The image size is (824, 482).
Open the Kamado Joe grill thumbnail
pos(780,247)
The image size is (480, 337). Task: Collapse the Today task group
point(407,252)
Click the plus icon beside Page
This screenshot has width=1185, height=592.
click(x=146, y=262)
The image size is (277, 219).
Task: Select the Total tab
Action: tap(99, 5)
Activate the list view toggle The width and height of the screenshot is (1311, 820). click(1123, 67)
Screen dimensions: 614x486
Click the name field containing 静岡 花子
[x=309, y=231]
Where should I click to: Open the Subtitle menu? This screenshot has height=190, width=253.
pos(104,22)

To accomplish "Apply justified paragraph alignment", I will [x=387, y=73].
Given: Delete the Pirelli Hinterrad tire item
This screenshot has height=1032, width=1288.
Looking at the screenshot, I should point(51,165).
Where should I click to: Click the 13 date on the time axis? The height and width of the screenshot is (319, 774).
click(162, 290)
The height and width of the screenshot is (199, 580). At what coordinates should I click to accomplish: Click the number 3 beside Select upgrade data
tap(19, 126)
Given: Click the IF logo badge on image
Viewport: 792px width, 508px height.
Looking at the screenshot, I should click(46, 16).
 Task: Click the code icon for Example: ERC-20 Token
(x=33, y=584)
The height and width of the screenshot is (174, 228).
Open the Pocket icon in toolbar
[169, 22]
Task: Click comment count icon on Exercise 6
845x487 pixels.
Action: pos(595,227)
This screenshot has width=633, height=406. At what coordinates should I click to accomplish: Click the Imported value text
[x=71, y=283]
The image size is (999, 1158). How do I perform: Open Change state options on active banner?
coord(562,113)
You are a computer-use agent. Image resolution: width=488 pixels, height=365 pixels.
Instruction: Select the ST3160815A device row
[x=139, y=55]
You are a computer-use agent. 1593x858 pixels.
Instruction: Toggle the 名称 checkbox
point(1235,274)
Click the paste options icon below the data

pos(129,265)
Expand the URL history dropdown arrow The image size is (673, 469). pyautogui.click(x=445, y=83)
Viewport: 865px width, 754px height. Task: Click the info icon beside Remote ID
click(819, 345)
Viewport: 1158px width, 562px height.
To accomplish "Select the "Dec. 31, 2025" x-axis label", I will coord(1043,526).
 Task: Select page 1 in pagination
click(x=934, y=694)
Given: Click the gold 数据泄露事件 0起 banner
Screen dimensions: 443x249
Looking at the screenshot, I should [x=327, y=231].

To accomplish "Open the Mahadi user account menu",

****

### Your instructions
Scan the listing and report each line where the word "Given" shows up.

### Your response
Given: Delete the Pirelli Hinterrad tire item
Given: Click the IF logo badge on image
Given: Click the gold 数据泄露事件 0起 banner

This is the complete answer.